> _文書_:
__________________________________________________

今月の特集題
  
-苦難の中の喜び-

恵みに支えられて




奇跡のただ中を
関口 幸子
 今、自分の人生を振り返ってみると、私の人生はイエス様に出会う旅だったと思います。いつも逃げてばかりでした。仕事も趣味も好奇心ばかりで「三日坊主」の繰り返しでした。
 それでも礼拝だけは守り続けられました。無意識の内に魂が安らぎの場所を知っていたのだと思います。それよりも神様が私を捕らえていて下さった、倒れそうな私を抱え、支えていて下さったのだと思いました。
 27歳で大阪の北田辺教会で受洗してから、私の信仰生活は疑う事から始まりました。「神様は本当にいるのか」「イエス様の復活は本当にあったのか」この事は私にとって大問題でした。クリスチャン一世だからというより、きっと私の性格が疑い深かったのでしょう。
 そんな思いを抱えながら、その後私は大阪教会に転会しました。
 「十字架」しか語らないと言われた市川恭二先生から「十字架のイエス」の事を叩き込まれました。入門講座のお世話係として求道者と一緒です。
 神様は人間を愛するためにイエス様を遣わされた事、その人間の、私の罪を贖うために神様はイエス様を十字架にかけられた事、涙が止まりませんでした。この私の罪を赦すためにイエス様は身代わりになられたのです。人の身代わりになって死ぬなんて常識では有り得ないことです。
 その後、私はある神学部で夜間の聴講制度がある事を知り、聴講に通いました。そして1年後、夜間神学部に入学し働きながら勉強しました。経済的にも支えられ、専攻科にも進みました。しかし何とか卒業はできたものの、夜間高校卒の私の学力ではそこまでが限界でした。それ以上の気力はありませんでした。私にとって神学部で学べた事は大きな恵みだったと思います。

__________________________________________________

> _提供データ_:
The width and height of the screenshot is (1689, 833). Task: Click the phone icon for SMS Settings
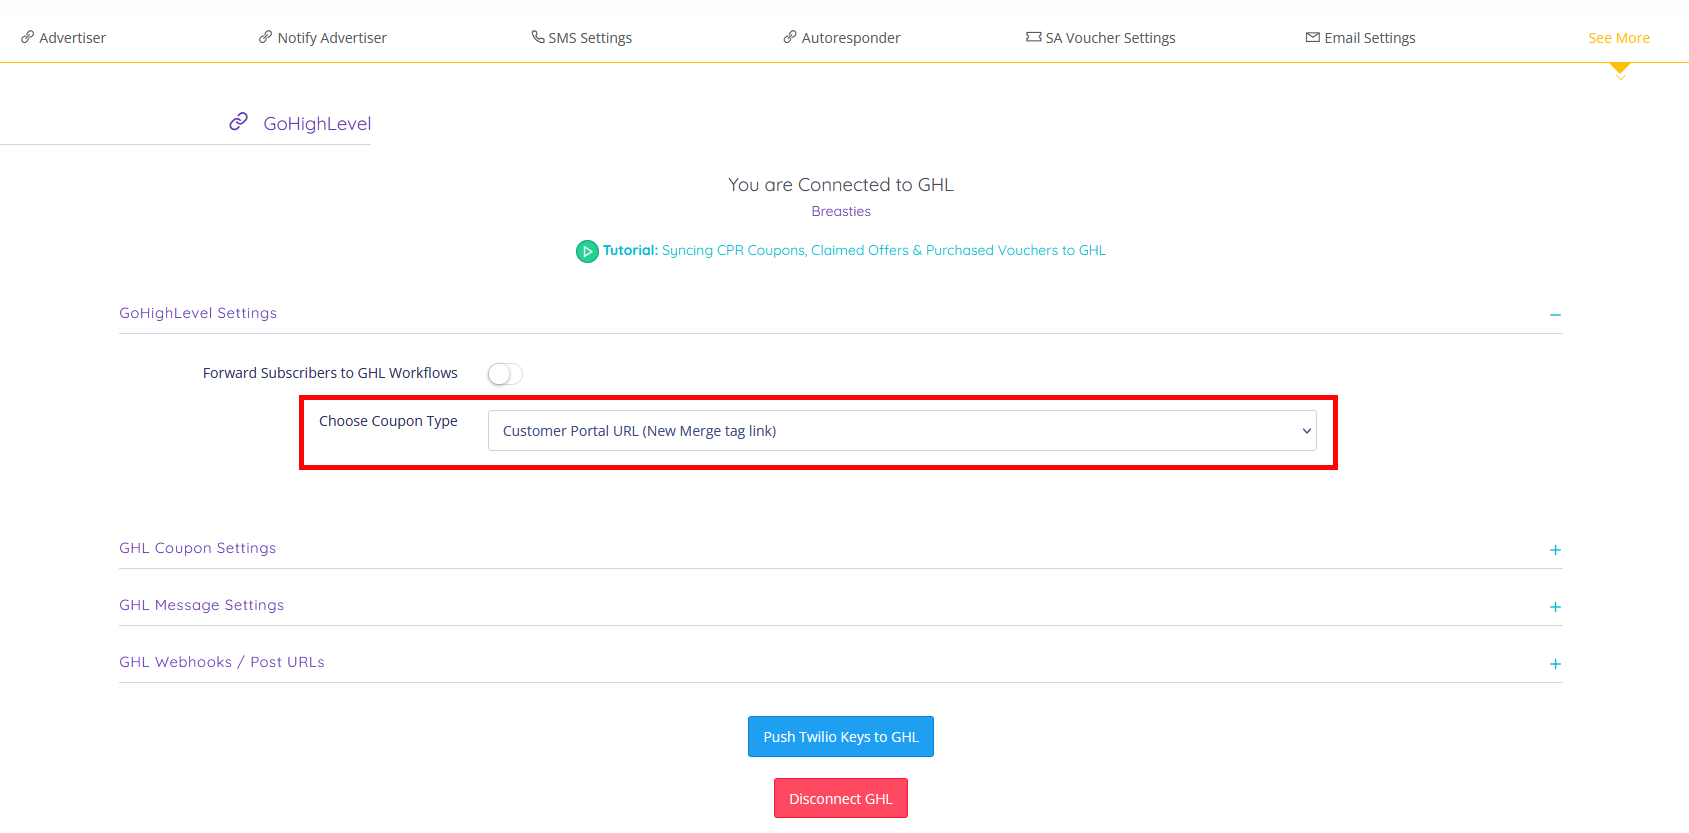coord(538,37)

__________________________________________________

> _課題 A_:
文書によると、筆者は何歳のときに、どこの教会で受洗しましたか。
> _課題 B_:
文書にある「それでも礼拝だけは守り続けられました。」という一文を英語に訳してください。
> _課題 C_:
文書に書かれている、神学部での学びに関する筆者の歩みを、起きた順にすべて挙げてください。

> _模範解答 A_:
27歳のときに、大阪の北田辺教会で受洗しました。

> _模範解答 B_:
Even so, worship was the one thing I managed to keep up.

> _模範解答 C_:
- 夜間の聴講制度があることを知り、聴講に通った
- 1年後に夜間神学部に入学し、働きながら勉強した
- 専攻科に進んだ
- 何とか卒業した